Nesta seara, o crime de tráfico de drogas é peculiar, pois certas condutas que o caracterizam correspondem a crimes permanentes, cuja consumação se prolonga no tempo, admitindo o flagrante a qualquer momento. Dessa forma, o agente que, por exemplo, guarda ou tem em depósito determinada quantidade de droga em sua residência está continuamente em flagrante delito. Considerando a exceção trazida pelo próprio dispositivo constitucional a respeito da inviolabilidade do domicílio, conclui-se que o armazenamento de drogas em determinada residência admite a entrada de agentes policiais independentemente de autorização judicial.
Mas as circunstâncias nem sempre permitem a certeza de quem em determinado imóvel há drogas armazenadas. Muitas vezes os policiais obtêm informações, por meio de diligências, de que tal indivíduo mantém drogas em determinado lugar; há também situações em que indivíduos são abordados na rua, próximos a pontos de vendas de drogas, e acabam confessando que as têm armazenadas em algum lugar. Nesses casos, a jurisprudência do STJ se orienta, no geral, no sentido de que o mandado de busca e apreensão é prescindível, justamente porque se trata de crime permanente, que atrai a situação de flagrância:
“1. É dispensável o mandado de busca e apreensão quando se trata de flagrante de crime permanente, podendo-se realizar a prisão sem que se fale em ilicitude das provas obtidas. Doutrina. Precedentes do STJ e do STF. 2. No caso, o paciente foi acusado de praticar o crime de tráfico na modalidade guardar e manter em depósito substâncias entorpecentes, estando-se diante de ilícito de natureza permanente, o que legitima a medida adotada” (HC 373.388/RS, DJe 01/02/2017).
Essa orientação, contudo, não é irrestrita, e é aplicada de acordo com as circunstâncias do caso concreto, tanto que, em outra decisão, o STJ considerou ilegal a busca realizada por policiais que abordaram um indivíduo na rua, perseguiram-no até sua residência e, diante da suspeita de que ali havia drogas, efetuaram a busca sem mandado. Seria impossível, no caso, considerar lícita a violação do domicílio porque nenhuma diligência prévia indicava que na casa havia droga armazenada. O que levou os policiais a entrar na casa fora a mera intuição de que o local pudesse estar sendo utilizado para atividades ilícitas, sem, contudo, algo concreto que justificasse o afastamento da garantia constitucional. A situação de flagrância não havia sido identificada, com a segurança necessária, antes da entrada no imóvel, mas fora descoberta por acaso após a entrada.

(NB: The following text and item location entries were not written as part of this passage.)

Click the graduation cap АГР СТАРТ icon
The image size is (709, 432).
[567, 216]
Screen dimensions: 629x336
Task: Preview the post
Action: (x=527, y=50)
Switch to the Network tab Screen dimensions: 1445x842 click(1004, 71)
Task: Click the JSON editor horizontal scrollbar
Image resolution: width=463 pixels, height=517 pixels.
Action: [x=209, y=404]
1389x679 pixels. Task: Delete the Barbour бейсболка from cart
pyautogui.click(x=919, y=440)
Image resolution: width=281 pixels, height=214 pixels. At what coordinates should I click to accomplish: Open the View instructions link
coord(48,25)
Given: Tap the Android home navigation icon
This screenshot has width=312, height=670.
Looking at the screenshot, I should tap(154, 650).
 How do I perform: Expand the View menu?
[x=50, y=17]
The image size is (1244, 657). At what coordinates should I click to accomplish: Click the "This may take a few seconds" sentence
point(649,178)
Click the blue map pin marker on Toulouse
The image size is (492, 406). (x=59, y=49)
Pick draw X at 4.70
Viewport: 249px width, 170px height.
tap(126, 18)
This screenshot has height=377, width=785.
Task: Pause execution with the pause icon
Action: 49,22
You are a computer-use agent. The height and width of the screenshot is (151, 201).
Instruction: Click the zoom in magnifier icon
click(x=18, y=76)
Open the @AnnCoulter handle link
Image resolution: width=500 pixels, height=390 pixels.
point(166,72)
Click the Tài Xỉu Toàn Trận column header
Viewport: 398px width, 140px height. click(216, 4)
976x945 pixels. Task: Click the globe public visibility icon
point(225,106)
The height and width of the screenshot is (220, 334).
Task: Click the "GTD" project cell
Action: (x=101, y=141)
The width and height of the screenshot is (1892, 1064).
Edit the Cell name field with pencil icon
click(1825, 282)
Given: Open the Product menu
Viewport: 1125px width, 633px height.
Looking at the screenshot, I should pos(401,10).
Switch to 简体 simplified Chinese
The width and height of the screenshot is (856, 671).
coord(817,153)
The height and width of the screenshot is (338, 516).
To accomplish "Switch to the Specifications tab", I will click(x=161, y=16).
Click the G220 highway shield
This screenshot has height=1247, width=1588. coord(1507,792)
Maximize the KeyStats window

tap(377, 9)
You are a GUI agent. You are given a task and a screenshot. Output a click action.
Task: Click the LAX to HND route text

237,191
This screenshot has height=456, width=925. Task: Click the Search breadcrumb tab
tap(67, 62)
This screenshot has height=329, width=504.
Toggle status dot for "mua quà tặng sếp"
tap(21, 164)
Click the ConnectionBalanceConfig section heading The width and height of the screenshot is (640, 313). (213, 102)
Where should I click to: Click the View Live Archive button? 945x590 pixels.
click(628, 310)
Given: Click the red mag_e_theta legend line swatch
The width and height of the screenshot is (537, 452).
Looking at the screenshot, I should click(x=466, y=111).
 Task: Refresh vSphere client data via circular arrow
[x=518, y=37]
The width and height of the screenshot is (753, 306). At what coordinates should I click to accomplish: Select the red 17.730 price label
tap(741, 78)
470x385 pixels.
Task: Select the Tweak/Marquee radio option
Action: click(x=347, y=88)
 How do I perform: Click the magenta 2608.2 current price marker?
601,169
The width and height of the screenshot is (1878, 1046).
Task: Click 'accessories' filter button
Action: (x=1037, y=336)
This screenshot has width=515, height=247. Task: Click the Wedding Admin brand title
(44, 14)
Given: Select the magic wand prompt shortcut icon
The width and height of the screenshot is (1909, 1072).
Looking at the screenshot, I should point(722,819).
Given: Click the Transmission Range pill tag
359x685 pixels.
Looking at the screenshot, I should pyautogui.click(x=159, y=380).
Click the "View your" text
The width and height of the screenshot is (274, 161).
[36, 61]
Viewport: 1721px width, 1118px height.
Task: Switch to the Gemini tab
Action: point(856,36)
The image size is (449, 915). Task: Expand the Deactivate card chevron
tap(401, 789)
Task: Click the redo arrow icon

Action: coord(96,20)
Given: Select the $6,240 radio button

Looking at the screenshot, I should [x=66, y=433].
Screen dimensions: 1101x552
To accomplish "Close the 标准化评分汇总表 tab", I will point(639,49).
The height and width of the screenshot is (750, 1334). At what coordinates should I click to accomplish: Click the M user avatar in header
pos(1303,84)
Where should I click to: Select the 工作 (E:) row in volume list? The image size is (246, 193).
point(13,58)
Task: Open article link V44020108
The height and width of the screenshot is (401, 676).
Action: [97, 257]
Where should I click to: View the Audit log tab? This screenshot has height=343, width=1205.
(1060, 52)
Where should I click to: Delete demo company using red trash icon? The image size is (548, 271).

Recentemente, todavia, o tribunal chancelou a busca realizada com base na suspeita fundada de que no imóvel havia droga. No caso, o agente havia sido abordado na rua e estava sem seus documentos pessoais, mas se prontificou a buscá-los em sua residência na companhia dos policiais, que, já no local, sentiram forte odor de maconha. Esta circunstância, aliada ao nervosismo demonstrado pelo agente, fez com que os policiais entrassem no imóvel para vistoriá-lo, oportunidade em que encontraram não só a maconha, mas também crack e cocaína.
Para o ministro Sebastião Reis Junior – que em decisão monocrática negou provimento a agravo regimental no habeas corpus (423.838/SP, j. 08/02/2018) – o relato dos policiais revelou fundadas razões para que a busca fosse realizada.